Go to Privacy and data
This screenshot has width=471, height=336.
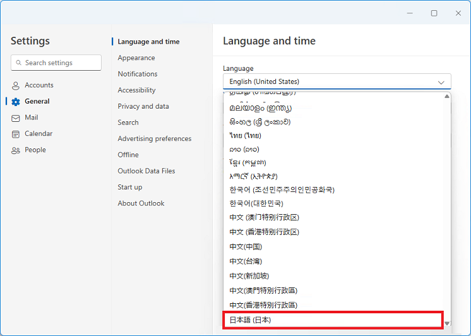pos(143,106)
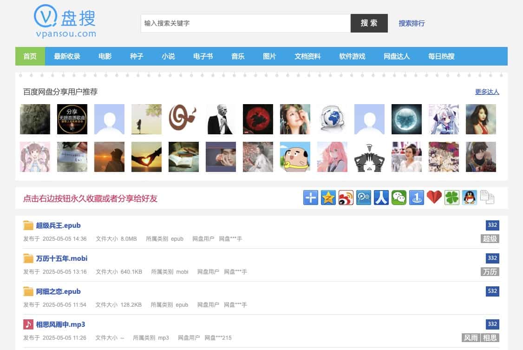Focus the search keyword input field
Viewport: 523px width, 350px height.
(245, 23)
--
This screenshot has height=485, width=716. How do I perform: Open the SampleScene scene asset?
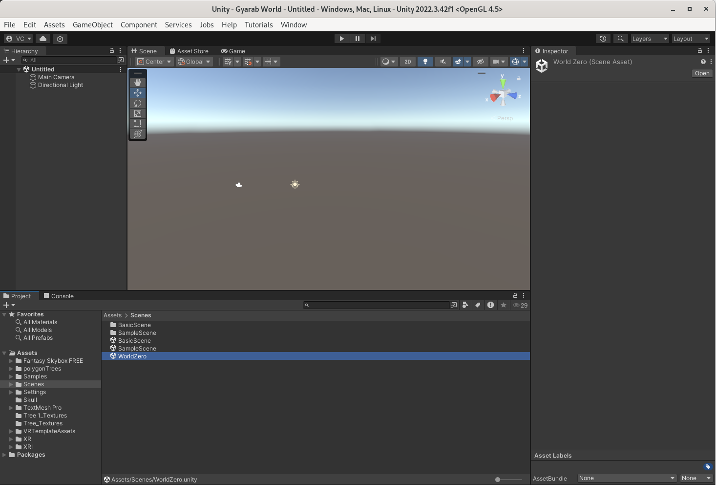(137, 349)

◆ What is being asked: Count the lines of the data above that contain the string "This", matching case exactly. Give only the number.

◆ Complete response: 2